● **FRAGMENTO SELECCIONADO**
######
     El nacionalismo sionista fue una forma de defensa propia judía, y un plan para un mejor futuro. Derivó del positivismo francés, del idealismo alemán y del popularismo ruso.
     Los árabes, con su continua enemistad, lo han reducido al más primario de los instintos humanos: el de la propia supervivencia.
     Igualmente importante como fuerza unificadora es la cultura política dominante. Para un pueblo de orígenes tan diversos como éste, los postulados morales de la sociedad muestran patrones uniformes. Son expresados, sobre todo, en la vida política y en la educación.
      Muchas ramas se han injertado en el tronco original; pero el tronco tiene sus raíces en la Rusia zarista, en Polonia y en el Imperio Austrohúngaro.
      La crisis que sufrieron los judíos de la Europa oriental durante el reinado de los tres últimos zares, jugó un papel similar en los principios del sionismo, y esto ejerció una influencia poderosa y continua sobre la moderna cultura israelí.
######
● **DATOS APORTADOS**

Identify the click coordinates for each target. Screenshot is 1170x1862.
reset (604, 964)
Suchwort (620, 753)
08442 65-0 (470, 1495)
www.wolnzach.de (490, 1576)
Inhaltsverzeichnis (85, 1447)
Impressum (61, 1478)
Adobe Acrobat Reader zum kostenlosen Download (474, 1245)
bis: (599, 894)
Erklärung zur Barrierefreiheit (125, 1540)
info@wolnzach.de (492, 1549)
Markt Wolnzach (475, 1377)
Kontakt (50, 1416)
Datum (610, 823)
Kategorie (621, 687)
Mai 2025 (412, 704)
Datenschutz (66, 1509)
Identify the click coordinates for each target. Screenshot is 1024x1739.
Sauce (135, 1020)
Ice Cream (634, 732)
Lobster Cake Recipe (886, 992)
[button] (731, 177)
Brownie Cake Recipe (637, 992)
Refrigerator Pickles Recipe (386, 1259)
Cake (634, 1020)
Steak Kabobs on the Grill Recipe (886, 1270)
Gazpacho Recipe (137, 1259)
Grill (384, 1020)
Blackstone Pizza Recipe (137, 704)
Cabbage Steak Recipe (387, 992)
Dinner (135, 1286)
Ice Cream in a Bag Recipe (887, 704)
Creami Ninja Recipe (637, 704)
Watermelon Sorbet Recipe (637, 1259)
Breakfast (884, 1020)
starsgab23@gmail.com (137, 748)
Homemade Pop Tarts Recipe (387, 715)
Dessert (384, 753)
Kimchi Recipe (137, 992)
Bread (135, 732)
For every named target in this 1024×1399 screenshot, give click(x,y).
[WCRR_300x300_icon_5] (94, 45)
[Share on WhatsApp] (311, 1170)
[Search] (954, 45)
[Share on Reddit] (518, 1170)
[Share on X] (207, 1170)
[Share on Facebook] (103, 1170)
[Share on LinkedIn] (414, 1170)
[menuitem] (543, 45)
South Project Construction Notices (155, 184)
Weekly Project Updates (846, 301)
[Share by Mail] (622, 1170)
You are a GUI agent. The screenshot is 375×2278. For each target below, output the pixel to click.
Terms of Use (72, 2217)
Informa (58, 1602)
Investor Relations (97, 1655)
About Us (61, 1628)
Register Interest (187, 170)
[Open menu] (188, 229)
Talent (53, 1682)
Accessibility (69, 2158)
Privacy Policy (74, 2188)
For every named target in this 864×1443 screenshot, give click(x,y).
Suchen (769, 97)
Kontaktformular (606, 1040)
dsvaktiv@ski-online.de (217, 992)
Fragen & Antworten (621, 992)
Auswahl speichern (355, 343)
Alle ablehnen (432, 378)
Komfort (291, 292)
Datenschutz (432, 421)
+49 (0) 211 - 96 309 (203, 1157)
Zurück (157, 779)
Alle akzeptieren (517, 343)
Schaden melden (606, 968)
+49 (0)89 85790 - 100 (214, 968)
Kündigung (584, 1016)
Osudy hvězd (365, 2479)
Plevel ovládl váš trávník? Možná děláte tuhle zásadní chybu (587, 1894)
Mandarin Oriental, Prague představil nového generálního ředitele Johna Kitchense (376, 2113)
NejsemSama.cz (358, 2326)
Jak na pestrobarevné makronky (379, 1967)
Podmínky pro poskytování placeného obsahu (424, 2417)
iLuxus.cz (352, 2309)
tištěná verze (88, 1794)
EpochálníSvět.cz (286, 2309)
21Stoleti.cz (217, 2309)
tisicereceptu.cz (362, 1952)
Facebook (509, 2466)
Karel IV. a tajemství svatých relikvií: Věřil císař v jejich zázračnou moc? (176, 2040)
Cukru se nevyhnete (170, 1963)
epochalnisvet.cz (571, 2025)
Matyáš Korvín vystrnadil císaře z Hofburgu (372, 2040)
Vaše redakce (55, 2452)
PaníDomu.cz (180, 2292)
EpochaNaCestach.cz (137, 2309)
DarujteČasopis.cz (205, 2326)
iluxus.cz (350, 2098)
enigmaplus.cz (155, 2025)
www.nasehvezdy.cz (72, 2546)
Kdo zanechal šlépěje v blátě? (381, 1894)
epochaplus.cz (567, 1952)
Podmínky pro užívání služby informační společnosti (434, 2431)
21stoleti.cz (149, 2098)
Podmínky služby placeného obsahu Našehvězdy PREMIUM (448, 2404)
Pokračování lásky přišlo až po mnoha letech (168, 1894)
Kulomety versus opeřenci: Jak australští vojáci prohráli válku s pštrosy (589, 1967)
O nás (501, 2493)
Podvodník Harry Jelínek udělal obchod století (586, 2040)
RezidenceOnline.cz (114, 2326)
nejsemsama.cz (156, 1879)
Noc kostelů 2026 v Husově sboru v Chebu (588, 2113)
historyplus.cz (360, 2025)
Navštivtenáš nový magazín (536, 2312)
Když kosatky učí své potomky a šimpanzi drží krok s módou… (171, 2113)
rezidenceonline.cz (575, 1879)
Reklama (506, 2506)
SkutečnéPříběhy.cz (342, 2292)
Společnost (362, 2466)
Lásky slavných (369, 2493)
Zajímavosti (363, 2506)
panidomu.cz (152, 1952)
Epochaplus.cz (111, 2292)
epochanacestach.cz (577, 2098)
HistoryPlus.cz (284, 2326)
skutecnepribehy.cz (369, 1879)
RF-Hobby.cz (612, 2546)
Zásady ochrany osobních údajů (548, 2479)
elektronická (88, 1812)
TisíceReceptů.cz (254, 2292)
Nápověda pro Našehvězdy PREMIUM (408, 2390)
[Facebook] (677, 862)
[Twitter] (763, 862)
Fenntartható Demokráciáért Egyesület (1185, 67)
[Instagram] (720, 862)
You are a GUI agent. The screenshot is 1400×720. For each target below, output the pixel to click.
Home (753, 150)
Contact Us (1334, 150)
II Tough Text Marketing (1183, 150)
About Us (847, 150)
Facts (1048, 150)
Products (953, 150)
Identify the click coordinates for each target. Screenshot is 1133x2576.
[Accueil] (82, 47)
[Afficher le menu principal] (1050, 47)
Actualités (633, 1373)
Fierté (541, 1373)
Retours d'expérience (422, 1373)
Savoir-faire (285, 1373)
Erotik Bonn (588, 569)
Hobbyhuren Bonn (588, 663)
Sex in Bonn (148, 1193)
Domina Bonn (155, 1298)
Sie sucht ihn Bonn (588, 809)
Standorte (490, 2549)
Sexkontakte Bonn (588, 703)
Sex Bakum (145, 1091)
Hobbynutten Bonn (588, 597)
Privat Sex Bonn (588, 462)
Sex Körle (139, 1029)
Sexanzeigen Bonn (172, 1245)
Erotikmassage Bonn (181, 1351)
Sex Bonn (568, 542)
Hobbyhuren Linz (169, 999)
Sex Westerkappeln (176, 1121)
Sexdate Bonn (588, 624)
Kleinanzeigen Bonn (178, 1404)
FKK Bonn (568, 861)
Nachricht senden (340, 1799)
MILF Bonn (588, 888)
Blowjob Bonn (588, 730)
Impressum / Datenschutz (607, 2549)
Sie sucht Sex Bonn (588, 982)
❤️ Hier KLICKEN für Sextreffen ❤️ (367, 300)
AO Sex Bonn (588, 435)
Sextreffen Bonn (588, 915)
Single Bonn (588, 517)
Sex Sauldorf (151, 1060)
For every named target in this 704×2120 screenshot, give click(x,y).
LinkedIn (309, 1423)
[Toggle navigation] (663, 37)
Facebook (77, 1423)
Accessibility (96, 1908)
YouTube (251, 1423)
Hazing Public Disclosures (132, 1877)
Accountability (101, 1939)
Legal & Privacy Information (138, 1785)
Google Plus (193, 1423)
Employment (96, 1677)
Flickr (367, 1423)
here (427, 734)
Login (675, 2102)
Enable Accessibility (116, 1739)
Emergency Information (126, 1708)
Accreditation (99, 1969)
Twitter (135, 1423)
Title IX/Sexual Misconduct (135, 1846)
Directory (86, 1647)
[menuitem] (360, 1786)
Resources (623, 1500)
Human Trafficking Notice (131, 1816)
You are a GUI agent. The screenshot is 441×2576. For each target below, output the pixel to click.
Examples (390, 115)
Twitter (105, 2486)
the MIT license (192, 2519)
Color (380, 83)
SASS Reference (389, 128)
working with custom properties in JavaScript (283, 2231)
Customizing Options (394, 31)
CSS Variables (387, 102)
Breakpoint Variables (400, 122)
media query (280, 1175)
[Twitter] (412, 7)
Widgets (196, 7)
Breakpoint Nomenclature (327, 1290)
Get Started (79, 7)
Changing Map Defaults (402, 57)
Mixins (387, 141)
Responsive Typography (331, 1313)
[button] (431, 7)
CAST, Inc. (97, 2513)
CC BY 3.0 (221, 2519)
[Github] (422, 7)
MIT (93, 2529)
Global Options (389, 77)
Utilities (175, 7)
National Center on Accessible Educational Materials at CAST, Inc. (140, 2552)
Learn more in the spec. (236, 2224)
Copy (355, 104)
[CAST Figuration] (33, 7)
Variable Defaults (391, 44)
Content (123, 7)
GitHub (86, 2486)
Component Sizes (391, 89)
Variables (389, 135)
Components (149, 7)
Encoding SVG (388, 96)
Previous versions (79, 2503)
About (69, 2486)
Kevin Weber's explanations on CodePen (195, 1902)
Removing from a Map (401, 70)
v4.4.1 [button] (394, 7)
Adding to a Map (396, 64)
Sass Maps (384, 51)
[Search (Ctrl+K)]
######
● **CONSIGNA 1**
Indica si cada afirmación coincide con el fragmento sobre el sionismo: (a) el nacionalismo sionista derivó, entre otras fuentes, del positivismo francés; (b) el tronco original tiene sus raíces en Alemania; (c) los postulados morales de la sociedad se expresan sobre todo en la vida religiosa. Responde sí o no a cada una y cita textualmente las palabras del fragmento que lo deciden.
● **CONSIGNA 2**
Prosigue el fragmento sobre el sionismo a partir de su última oración.
Los registros no hacen falta para resolver nada.

● **RESPUESTA 1**
(a) Sí: "Derivó del positivismo francés, del idealismo alemán y del popularismo ruso."
(b) No: "el tronco tiene sus raíces en la Rusia zarista, en Polonia y en el Imperio Austrohúngaro."
(c) No: "Son expresados, sobre todo, en la vida política y en la educación."

● **RESPUESTA 2**
      Se veían a sí mismos como una progresiva fuerza socialista. Si bien previeron dificultades, esperaban que fuera con el capitalismo internacional, el poder colonial, o el Imperio Otomano y su sucesor británico; pero nunca con la población palestina, que también reclamaba derechos de propiedad sobre la misma tierra.
      Habría sido posible instalarse en Palestina sin mucho alboroto cincuenta u ochenta años antes; pero los pioneros sionistas aparecieron en 1881, y sus reclamos fueron reconocidos internacionalmente en 1917 y en 1920, no en 1800 o en 1830.
      El enfrentamiento en Palestina no fue entre nativos y colonos en el sentido ordinario, sino entre los movimientos nacionalistas; y ambos eran, a su manera, naturales y correctos.
      Ellos acordaron en 1919 aceptar una patria judía dentro su medio ambiente, como se estipuló en la Declaración Balfour. “Una minoría judía, moderada en tamaño, sería con el tiempo absorbida dentro de un Estado árabe en Palestina.”
     Unos pocos años más tarde, los británicos propusieron un Consejo Legislativo mixto, que podría haber abierto el camino a un Estado independiente palestino, pero predominantemente árabe.
     La proposición fue aceptada por Chaim Weizman, quien más adelante se convirtió en el primer presidente israelí.
     Ni aun tanto como esto aceptaron los árabes. Si ellos lo hubieran aceptado, los judíos probablemente habrían quedado como una minoría para siempre.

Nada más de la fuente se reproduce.